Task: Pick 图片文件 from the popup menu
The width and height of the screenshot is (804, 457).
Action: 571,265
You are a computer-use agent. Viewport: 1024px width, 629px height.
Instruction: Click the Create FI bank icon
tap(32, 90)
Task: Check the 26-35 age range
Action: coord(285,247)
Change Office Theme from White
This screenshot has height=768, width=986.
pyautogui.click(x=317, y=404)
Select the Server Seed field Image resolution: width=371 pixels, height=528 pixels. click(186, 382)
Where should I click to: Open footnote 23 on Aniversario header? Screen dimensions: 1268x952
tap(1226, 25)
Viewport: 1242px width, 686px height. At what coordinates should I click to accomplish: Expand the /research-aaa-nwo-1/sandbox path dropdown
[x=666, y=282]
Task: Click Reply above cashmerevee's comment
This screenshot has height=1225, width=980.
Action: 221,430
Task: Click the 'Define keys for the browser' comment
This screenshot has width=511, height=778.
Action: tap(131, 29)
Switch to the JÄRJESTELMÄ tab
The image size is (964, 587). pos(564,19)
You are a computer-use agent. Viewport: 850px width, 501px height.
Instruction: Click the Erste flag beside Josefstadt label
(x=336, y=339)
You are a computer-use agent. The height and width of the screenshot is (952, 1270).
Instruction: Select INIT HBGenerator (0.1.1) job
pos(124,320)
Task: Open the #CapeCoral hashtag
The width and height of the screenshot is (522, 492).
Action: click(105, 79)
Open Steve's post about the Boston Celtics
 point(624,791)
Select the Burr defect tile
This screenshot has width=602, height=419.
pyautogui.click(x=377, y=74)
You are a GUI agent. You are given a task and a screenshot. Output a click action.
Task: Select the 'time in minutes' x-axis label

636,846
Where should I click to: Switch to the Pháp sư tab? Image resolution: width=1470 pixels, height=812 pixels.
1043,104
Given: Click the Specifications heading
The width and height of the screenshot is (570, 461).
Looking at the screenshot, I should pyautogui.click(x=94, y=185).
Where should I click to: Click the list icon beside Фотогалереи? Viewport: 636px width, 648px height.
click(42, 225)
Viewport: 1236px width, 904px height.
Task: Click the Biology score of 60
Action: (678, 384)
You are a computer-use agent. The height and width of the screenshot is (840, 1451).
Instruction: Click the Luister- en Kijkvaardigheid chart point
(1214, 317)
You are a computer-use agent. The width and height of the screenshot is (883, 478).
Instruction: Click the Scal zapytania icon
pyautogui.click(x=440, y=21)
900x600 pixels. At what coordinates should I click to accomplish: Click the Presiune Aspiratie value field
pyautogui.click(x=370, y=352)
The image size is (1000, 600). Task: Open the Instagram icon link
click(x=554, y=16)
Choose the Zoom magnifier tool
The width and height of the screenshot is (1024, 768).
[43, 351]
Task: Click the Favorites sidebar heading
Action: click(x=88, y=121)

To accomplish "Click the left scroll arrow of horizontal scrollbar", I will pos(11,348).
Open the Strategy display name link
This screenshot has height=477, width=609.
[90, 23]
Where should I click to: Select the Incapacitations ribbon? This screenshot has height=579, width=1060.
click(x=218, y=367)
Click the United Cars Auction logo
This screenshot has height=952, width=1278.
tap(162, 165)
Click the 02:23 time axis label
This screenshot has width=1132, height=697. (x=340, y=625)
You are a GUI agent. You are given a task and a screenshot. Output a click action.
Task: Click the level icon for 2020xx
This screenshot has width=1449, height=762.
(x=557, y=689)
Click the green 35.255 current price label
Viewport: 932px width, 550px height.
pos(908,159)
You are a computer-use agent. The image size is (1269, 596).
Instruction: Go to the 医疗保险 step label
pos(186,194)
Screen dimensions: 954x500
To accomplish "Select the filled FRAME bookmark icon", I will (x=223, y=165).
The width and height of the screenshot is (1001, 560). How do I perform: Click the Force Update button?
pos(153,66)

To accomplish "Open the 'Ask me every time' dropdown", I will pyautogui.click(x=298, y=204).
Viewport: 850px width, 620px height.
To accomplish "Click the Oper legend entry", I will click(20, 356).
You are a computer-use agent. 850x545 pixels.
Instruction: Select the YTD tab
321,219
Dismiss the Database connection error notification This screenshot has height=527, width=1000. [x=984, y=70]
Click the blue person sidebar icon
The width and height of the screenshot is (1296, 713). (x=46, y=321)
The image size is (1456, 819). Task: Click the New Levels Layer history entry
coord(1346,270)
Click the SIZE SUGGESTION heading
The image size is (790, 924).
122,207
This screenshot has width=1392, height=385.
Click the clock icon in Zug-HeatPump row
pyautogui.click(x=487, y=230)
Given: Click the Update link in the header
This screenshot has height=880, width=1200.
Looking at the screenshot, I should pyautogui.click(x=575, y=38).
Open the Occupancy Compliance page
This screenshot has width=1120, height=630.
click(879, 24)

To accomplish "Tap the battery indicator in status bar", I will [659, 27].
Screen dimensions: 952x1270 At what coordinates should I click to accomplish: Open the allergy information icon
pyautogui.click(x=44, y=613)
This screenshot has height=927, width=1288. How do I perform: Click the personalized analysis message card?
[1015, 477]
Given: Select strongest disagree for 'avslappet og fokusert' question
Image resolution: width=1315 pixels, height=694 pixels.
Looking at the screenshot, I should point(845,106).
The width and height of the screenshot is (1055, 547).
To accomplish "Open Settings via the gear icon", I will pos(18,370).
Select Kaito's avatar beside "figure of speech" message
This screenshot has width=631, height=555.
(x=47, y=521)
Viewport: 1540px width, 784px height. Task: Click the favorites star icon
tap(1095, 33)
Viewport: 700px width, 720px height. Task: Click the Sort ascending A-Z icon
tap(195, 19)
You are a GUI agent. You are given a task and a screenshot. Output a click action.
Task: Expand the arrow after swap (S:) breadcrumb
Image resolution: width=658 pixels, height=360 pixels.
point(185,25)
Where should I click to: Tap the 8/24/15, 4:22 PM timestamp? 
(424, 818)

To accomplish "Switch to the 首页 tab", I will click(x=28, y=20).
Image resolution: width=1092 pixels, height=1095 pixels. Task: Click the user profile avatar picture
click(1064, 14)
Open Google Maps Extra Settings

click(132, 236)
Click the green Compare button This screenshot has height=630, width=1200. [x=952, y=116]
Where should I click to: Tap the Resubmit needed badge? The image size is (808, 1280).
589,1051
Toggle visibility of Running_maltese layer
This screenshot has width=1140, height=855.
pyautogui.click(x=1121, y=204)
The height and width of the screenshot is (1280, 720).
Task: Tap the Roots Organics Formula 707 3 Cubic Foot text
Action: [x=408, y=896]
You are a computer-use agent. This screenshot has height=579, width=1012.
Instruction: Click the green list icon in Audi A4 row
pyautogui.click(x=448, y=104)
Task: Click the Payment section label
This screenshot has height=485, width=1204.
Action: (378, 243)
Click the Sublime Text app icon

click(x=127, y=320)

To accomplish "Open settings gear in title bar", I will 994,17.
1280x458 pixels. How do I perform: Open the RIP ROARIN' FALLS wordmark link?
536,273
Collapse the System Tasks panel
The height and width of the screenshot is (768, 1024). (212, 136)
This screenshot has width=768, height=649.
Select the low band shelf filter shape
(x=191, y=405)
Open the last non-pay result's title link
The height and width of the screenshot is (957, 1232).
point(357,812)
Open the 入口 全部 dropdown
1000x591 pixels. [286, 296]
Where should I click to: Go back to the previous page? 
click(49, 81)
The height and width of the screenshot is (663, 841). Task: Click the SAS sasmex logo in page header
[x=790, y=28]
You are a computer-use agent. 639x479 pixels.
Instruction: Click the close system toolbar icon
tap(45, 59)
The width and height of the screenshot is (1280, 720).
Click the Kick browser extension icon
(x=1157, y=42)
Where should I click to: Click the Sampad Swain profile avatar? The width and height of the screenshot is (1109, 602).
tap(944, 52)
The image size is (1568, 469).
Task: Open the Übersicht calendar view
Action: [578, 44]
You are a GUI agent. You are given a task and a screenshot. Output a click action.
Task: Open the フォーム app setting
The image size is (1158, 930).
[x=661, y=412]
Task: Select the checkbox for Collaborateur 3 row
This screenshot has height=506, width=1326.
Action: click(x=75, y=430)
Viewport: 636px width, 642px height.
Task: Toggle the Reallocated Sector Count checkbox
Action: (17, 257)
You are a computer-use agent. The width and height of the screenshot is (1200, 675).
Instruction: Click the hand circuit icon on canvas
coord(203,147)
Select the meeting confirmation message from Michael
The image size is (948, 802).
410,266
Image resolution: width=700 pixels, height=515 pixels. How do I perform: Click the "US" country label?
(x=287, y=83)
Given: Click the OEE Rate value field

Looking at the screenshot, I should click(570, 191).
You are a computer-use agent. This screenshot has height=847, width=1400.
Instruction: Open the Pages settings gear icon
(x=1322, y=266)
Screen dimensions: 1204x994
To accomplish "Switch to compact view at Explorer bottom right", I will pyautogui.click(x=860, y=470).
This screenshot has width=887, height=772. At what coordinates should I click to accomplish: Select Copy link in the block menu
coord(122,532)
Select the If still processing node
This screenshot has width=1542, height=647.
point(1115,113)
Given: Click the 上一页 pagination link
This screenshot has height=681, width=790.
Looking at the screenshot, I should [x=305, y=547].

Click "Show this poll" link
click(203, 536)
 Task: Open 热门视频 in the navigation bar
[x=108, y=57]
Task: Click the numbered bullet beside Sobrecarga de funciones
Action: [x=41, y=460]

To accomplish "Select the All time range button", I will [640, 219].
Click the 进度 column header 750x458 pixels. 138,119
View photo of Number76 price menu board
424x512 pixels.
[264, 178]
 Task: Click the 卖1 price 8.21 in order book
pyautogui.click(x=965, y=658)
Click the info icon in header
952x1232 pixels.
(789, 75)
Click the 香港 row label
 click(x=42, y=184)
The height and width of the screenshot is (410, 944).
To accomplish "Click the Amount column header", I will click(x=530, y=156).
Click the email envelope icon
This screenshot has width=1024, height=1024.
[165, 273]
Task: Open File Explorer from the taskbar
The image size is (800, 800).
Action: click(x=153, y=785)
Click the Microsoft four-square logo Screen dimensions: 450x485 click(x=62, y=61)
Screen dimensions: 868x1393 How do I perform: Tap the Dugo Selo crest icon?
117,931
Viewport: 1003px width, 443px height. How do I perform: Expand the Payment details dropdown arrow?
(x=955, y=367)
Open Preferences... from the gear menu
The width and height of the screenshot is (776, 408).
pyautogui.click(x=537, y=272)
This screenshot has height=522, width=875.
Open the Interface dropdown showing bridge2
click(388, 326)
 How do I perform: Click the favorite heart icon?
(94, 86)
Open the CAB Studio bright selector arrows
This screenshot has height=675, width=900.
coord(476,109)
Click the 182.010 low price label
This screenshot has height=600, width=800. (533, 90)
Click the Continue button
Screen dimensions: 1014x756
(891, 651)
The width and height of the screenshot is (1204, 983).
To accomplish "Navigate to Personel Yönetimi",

_YOUR TASK_: The word "Explorer" may appear on some lines of these records; state how many such lines there are, and nothing else.

_EXERCISE RESPONSE_: 2